Todos nós, sempre ou algumas vezes, começamos a gostar de nos reconhecer nesta ideia. Eu o viajante, eles os turistas. Somos influenciados pelo cinema, mas também por pensadores e filósofos para quem as viagens são transformadoras do eu, por poetas e romancistas que cantaram viagens, descreveram trajetos, destinos e culturas, ao mesmo tempo expondo as reflecções e emoções que as viagens propiciam. Há quem procure no trajeto ou no destino essa fórmula do viajante que envolve destinos improváveis, insegurança e desconforto. Viajar para países hostis aos estrangeiros, off season para a praia, ao frio e à chuva para destinos urbanos, deliberadamente na penúria dar a volta ao mundo, ou recorrer à boleia de Carregueiros para fazer a circunavegação, são exemplos contemporâneos que nos chegam escritos em livros ou em blog.

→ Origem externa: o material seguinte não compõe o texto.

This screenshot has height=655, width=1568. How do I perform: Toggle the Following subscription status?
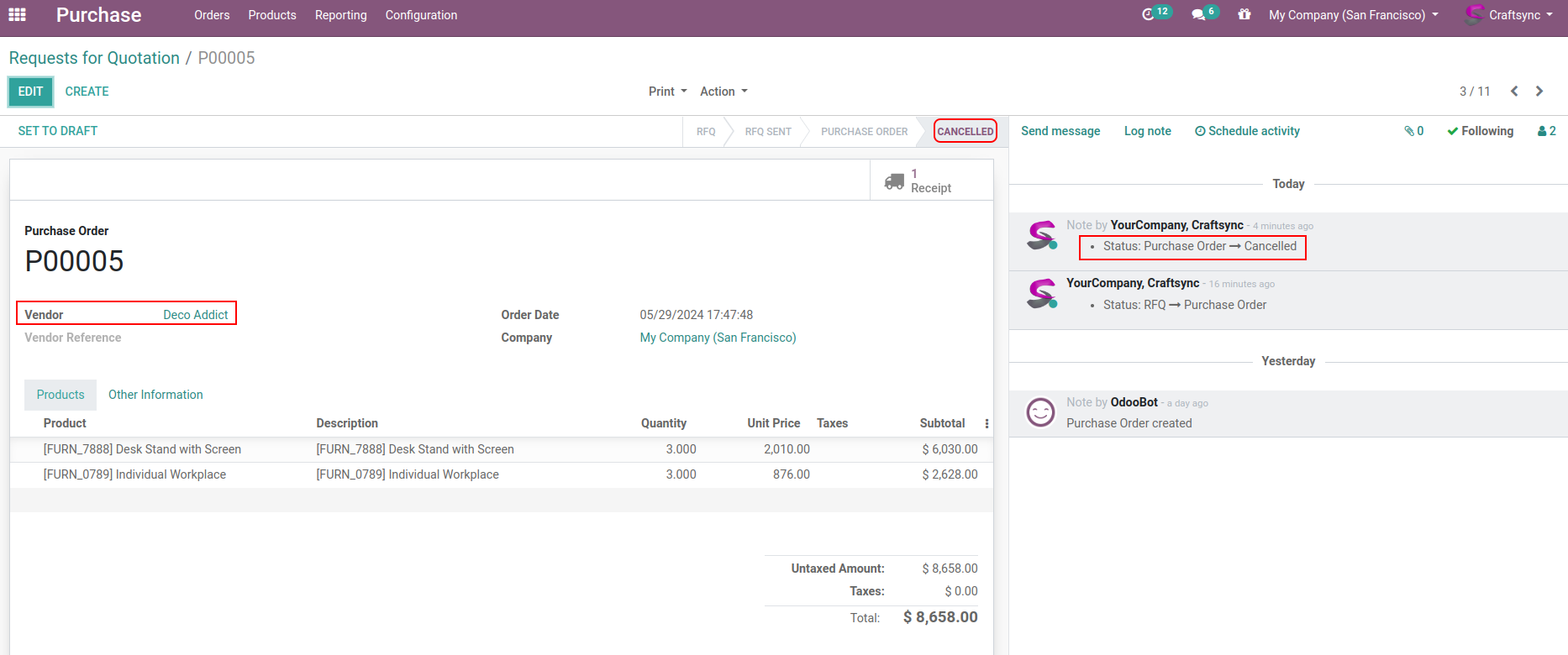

Essa ideia de que somos viajantes ou de que, no mínimo, quando no destino, nos comportamos mais como um tipo que vive nesse lugar, do que propriamente como um turista, é-nos apelativa. É a imagem de um residente com algum tempo livre. Pelo menos quando saímos de casa, particularmente para o estrangeiro, saímos a dizer que vamos viajar.

– “Então o que vais fazer estas férias?

– “Vou uns dias à praia e depois vou viajar”.

Depois somos todos turistas.

– “Vou para Miami.”

Nestas férias para Miami, o frete, aposto, é a viagem. Começa logo na ida de carro para o aeroporto. Um frete, ainda que, deste, os que vivem com o aeroporto na cidade, com muita sorte, nada saibam. Isto, a não ser que, nalguma vez, numa viagem de longo curso, tenham, como eu, tido a infeliz ideia de ir apanhar o avião a Madrid e aí sabem exatamente ao que me estou a referir! Bom, depois, pelo menos para os que viajam pouco de avião, sempre há uma excitaçãozinha na tensão de ir comprar os cigarros ao freeshop, embarcar, estar instalado, levantar voo. Objetivo cumprido. É uma excitação natural. Queremos que tudo corra bem e vamos na viagem em que andámos muito tempo a depositar espectativas e a imaginar. Vamos para a festa, que diabo! Já na vinda, nem essa excitação nos resta. Só queremos chegar. No dia a seguir, mais vezes do que não, o primeiro dia de trabalho, refilamos com os autores do Star Trek que nos prometeram o teletransporte e até hoje, nada!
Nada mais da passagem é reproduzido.